Revise the lines starting with the line that contains "The width and height of the screenshot is (1554, 784)." and going on through the line that contains "Place cursor on" by changing "Appointment Booking tag" to "Appointment Booking label", and write out only those lines with nothing else altered.

— start of Data rows —

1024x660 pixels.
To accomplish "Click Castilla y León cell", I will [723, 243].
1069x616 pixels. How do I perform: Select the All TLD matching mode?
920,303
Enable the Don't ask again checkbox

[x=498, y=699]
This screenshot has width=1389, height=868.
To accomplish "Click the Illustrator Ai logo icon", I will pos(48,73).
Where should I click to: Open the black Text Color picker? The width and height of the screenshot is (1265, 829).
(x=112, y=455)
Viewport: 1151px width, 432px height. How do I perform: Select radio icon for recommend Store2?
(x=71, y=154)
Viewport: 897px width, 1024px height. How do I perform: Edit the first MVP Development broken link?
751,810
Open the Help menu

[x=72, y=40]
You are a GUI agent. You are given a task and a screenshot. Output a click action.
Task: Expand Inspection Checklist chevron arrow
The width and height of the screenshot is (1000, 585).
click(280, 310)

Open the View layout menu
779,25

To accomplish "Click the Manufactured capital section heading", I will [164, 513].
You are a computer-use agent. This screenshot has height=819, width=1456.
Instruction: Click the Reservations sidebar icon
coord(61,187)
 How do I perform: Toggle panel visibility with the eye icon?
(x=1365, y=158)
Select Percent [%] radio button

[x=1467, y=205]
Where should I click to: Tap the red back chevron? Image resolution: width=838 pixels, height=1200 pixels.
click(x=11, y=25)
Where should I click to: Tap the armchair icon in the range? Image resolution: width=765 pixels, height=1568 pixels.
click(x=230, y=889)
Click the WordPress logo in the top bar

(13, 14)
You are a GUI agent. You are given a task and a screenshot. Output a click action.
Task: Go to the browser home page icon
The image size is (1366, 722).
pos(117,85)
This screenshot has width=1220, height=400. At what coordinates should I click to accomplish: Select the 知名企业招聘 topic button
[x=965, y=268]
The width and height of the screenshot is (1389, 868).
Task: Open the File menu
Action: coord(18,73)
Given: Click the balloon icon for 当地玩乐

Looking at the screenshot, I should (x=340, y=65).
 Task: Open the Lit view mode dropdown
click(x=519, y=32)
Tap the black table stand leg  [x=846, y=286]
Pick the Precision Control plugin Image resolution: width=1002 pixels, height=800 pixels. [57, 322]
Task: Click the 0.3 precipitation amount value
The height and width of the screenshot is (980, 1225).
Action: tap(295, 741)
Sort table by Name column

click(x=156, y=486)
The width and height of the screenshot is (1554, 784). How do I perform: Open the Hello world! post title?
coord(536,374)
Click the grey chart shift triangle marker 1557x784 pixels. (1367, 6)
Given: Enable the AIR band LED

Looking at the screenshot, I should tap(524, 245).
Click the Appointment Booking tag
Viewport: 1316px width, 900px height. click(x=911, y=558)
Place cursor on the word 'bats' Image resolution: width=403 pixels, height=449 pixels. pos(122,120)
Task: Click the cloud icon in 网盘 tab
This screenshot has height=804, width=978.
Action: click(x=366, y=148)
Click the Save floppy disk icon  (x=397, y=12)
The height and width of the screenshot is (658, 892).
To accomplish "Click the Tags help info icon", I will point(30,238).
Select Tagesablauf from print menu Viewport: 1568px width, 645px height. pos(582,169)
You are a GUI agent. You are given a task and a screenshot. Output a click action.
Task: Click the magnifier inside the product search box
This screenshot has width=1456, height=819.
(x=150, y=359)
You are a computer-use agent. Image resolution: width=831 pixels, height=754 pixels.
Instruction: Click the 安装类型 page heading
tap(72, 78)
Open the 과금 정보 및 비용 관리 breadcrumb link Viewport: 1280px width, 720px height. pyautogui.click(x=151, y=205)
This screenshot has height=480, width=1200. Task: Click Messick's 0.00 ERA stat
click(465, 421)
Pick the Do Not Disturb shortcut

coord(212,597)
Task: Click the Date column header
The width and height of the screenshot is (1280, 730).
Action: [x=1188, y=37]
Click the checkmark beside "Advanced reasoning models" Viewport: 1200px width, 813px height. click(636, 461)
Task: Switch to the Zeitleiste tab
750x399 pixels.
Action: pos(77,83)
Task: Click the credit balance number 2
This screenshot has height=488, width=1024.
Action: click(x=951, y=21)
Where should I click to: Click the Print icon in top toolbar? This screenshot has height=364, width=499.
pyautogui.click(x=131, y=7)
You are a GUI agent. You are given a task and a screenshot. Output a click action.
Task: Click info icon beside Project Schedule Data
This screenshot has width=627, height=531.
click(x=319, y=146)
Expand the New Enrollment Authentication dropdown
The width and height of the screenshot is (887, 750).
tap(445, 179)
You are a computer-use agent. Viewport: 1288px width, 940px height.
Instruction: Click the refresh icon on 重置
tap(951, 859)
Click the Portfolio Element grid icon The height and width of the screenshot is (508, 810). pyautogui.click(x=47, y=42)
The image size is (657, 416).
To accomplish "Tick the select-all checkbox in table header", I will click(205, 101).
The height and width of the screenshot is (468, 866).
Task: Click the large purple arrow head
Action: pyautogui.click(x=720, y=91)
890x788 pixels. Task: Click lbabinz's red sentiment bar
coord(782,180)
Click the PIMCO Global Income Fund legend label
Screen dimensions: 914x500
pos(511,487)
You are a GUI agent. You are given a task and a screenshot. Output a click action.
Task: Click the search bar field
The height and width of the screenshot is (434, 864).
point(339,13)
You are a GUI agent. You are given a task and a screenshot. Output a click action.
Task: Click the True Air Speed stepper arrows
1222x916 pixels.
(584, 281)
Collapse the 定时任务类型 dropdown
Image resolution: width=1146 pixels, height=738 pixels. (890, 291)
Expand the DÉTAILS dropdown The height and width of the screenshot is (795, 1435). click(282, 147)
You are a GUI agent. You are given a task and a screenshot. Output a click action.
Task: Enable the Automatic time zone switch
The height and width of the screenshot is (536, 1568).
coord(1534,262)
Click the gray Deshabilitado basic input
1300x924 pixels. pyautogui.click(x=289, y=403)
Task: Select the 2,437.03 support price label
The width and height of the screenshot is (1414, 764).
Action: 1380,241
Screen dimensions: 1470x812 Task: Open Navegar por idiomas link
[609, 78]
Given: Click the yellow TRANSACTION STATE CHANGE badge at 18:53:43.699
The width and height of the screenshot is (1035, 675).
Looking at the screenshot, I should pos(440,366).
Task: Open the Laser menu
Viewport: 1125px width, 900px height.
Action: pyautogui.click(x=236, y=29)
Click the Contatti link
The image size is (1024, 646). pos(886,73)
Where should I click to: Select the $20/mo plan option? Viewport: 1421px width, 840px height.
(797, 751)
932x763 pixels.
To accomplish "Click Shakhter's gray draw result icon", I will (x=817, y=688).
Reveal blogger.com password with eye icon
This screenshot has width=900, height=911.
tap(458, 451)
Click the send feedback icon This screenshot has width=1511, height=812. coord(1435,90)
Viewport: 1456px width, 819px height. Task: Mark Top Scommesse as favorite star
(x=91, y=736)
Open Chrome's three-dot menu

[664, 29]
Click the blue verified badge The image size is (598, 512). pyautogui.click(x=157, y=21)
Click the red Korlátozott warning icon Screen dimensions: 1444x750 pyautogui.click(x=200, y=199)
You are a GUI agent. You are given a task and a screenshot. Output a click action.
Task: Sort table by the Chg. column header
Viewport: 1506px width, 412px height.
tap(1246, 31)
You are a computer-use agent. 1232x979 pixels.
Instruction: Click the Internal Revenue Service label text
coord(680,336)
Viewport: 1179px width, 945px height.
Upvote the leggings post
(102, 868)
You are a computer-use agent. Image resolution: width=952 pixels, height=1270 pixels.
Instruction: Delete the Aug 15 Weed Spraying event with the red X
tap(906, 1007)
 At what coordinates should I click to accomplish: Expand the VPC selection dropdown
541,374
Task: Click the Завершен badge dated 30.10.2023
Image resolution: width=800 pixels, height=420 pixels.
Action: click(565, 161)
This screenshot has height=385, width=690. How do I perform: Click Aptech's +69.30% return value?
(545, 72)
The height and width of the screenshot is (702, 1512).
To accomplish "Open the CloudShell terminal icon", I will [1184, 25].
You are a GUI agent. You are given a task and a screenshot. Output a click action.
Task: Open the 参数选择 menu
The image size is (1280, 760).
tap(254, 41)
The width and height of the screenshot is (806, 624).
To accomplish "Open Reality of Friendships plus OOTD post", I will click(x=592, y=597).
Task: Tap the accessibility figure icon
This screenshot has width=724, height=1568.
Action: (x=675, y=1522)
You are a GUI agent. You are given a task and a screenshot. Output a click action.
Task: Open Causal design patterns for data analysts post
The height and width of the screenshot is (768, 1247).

— end of Data rows —

:: Answer to this exercise ::
The width and height of the screenshot is (1554, 784). How do I perform: Open the Hello world! post title?
coord(536,374)
Click the grey chart shift triangle marker 1557x784 pixels. (1367, 6)
Given: Enable the AIR band LED

Looking at the screenshot, I should tap(524, 245).
Click the Appointment Booking label
Viewport: 1316px width, 900px height. click(x=911, y=558)
Place cursor on the word 'bats' Image resolution: width=403 pixels, height=449 pixels. pos(122,120)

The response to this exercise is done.